"""

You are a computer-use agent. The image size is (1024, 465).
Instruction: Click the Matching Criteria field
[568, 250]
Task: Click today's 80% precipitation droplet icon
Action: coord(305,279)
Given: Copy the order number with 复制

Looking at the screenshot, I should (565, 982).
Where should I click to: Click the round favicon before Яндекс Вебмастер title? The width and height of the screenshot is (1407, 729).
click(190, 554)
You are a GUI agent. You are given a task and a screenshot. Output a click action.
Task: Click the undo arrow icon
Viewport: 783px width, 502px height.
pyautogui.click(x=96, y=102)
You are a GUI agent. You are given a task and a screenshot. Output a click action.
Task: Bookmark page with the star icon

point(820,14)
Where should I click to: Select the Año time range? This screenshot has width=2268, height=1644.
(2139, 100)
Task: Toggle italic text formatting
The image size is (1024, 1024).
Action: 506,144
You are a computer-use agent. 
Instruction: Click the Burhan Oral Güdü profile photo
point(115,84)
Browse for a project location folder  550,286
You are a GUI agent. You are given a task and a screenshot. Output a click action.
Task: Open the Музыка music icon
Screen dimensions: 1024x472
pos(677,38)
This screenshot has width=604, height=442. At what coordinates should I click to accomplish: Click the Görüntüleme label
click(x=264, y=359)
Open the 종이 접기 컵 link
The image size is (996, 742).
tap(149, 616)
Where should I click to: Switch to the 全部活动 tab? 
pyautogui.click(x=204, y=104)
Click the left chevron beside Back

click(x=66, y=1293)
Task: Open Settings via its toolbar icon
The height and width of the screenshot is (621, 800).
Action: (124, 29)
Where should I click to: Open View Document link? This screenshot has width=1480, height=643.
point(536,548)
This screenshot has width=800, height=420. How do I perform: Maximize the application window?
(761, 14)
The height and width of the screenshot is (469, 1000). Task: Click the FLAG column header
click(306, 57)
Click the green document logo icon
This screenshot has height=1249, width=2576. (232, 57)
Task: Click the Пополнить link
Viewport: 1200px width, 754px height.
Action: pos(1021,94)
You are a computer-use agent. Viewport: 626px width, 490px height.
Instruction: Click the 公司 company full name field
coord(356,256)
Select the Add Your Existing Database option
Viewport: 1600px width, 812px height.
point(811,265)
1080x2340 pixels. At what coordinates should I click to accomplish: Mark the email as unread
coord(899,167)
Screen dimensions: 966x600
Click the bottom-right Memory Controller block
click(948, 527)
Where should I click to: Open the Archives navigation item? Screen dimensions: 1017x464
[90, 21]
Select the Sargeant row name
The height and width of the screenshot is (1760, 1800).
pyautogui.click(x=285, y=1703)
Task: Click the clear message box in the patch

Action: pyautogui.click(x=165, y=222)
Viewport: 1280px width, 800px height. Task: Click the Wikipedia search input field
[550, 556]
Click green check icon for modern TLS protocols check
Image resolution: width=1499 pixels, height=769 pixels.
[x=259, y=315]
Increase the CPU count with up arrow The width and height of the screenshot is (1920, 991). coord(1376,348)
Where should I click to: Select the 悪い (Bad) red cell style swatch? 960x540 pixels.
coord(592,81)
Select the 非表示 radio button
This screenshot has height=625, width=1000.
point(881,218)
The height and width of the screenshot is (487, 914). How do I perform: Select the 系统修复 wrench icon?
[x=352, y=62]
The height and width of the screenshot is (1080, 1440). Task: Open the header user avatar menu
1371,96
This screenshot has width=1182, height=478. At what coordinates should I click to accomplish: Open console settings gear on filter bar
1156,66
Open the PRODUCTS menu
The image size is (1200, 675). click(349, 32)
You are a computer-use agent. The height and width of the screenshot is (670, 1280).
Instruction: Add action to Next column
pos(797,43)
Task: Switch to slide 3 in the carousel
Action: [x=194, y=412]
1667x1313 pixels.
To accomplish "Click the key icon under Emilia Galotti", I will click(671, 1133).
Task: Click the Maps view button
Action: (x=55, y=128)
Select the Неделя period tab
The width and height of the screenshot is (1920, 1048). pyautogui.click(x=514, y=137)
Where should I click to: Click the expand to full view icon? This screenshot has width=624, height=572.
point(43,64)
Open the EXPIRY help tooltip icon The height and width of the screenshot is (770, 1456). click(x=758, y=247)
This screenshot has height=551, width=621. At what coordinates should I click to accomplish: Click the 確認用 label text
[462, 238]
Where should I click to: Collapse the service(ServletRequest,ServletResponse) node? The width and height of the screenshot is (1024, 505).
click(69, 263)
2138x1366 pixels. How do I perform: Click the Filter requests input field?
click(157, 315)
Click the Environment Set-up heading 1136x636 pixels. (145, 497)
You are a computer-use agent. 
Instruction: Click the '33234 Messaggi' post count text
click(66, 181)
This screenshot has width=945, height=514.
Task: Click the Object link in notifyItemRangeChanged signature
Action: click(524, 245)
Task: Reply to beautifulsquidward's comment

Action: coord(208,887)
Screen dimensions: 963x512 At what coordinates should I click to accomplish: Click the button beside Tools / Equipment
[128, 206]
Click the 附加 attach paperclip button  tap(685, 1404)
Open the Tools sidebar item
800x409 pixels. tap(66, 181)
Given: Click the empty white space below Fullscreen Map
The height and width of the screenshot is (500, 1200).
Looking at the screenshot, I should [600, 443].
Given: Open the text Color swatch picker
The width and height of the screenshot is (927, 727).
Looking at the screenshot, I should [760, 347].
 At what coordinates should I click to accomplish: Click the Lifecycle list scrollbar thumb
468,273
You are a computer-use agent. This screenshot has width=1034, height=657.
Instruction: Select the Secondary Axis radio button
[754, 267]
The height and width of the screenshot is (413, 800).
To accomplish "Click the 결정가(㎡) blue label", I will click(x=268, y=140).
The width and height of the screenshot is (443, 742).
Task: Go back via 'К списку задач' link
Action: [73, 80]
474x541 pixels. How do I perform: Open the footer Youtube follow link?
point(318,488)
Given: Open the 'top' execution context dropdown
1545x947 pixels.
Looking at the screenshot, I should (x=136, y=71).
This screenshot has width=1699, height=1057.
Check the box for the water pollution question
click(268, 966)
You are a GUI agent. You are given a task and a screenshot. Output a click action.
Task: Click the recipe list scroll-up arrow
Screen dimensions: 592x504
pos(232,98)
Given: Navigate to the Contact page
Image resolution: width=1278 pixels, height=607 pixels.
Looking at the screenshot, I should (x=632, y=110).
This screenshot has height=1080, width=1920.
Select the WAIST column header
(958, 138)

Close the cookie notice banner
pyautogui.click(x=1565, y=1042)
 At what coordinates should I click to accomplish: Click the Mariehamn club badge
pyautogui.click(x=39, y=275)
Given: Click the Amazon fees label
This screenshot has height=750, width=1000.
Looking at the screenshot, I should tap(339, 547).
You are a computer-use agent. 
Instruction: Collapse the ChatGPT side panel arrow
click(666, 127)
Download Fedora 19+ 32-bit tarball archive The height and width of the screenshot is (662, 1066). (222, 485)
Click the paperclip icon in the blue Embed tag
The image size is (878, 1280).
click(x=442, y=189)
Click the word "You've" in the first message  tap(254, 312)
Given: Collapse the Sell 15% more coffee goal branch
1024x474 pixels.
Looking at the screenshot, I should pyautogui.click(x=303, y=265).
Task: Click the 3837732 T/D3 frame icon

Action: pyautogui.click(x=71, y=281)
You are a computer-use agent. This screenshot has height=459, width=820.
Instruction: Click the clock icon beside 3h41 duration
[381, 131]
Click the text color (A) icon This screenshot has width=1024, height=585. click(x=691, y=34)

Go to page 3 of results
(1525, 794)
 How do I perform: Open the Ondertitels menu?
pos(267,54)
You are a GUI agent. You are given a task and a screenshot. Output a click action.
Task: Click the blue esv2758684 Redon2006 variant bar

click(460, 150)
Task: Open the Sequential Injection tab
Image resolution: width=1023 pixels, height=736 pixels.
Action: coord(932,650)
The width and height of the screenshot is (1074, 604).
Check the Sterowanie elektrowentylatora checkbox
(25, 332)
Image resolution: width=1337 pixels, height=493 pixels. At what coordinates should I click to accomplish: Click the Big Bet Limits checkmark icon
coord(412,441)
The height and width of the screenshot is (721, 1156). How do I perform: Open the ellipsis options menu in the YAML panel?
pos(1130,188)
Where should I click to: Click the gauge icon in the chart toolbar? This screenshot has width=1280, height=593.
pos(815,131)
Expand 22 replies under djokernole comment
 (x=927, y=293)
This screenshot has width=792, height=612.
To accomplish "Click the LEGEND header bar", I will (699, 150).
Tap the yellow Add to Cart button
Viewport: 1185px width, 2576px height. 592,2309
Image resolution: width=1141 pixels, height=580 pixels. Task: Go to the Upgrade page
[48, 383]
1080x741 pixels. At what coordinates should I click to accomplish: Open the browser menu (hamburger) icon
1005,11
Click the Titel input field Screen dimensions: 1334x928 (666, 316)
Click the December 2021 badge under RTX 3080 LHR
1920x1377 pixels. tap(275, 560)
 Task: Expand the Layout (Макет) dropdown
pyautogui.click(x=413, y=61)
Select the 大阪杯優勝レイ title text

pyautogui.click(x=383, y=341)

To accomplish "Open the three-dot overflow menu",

"""

Please return every line in the data that includes the string "paperclip".

- **ANSWER TO THIS PROBLEM**
Click the 附加 attach paperclip button  tap(685, 1404)
Click the paperclip icon in the blue Embed tag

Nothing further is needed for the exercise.